Last year we had some madrone trees begin to die on our land and we asked Homestead Milling and Logging to log and mill the large diameter trunks. At the sawmill we evaluated each log and discussed how to cut it to provide the best boards for furniture. It is a wood that is not considered to be a commercial species and hence is “rare”.
This wood occasionally produces variable color which we call “red streak”. It is most commonly associated with the heartwood that has been distressed in some way. A knot or scar from another tree falling against it.

Madrone Bench with red streak caused by the 1911 forest fire in our neighborhood. (Sold).
After cutting the boards in a thickness to allow for the natural warping (common and predictable) in this wood we stacked the boards into a deck with strips of wood between each layer to allow for even drying. We also sprayed each board with BoraCare, a borax salt that discourages several beetles that enjoy this wood as food.

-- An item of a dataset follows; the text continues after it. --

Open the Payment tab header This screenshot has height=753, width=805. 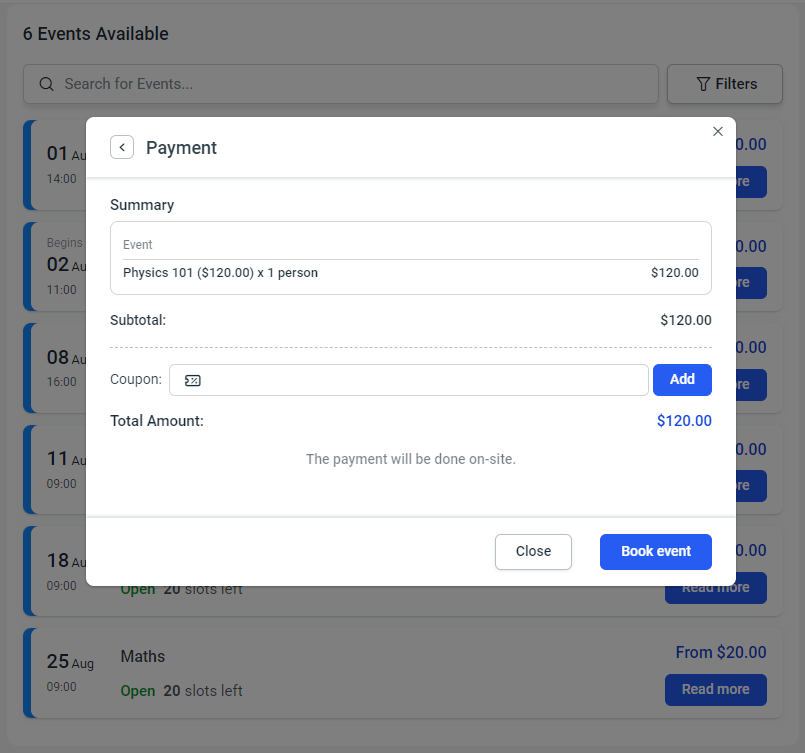(181, 147)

Next we wrapped the whole pile of neatly stacked boards with black plastic and let it sit for 2 months in the spring. In early summer we opened the wrap and allowed the warm summer heat to evaporate the water encased in each board. This winter we finished the drying of the wood in our wood-fired sauna and I built one of our classic Yuba Rockers. I was excited to see this local tree turned into this chair and to have solved several problems associated in drying this difficult to cure species.

South Yuba Rocking Chair

Yuba Rocker with red streak
This chair is currently available. The price is $7100.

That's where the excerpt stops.